Isabel Fillardis relembra nascimento do 2º filho: ‘Mãe atípica”

Isabel Fillardis falando de ter virado mãe atípica com o 2º filho

Isabel Fillardis abriu o coração ao falar sobre a maternidade e contou como o nascimento do filho Jamal mudou completamente sua vida. Aos 52 anos, a atriz e cantora contou que a experiência como mãe atípica começou há 23 anos, quando deu à luz ao segundo filho.

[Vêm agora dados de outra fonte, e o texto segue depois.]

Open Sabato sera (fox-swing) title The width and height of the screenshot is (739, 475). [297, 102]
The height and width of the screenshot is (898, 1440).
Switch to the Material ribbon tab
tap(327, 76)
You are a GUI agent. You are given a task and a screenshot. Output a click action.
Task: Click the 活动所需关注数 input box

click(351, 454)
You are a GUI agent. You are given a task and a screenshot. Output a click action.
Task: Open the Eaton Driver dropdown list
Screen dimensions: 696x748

Além dele, ela também é mãe de Analuz, de 25 anos, e Kalel, de 12.

A artista relembrou o início dessa jornada e explicou que, embora Analuz seja a filha mais velha, foi a chegada de Jamal que trouxe uma nova realidade para sua família. “Minha filha mais velha tem 25 anos, mas eu me tornei mãe atípica com o nascimento do Jamal”, explicou entrevista ao “JP Entretê”.

Além de relembrar a mudança em sua vida, Isabel destacou a personalidade de Jamal e afirmou que o jovem desperta sentimentos profundos nas pessoas ao seu redor. Ela garantiu que, mesmo sem utilizar a fala, o filho consegue estabelecer conexões marcantes. “Meu filho é um ser de luz. Aquele menino não fala, mas fala. É impressionante a capacidade que ele tem de tocar as pessoas”.

Além da história de Jamal, Isabel revelou que os outros dois filhos também passam por acompanhamentos médicos. Isso porque Kalel, de 12 anos, recebeu diagnóstico de Transtorno do Déficit de Atenção e Hiperatividade (TDAH). Ao mesmo tempo, médicos investigam uma possível comorbidade com o Transtorno do Espectro Autista (TEA). Enquanto isso, Analuz realiza acompanhamento para tratar ansiedade.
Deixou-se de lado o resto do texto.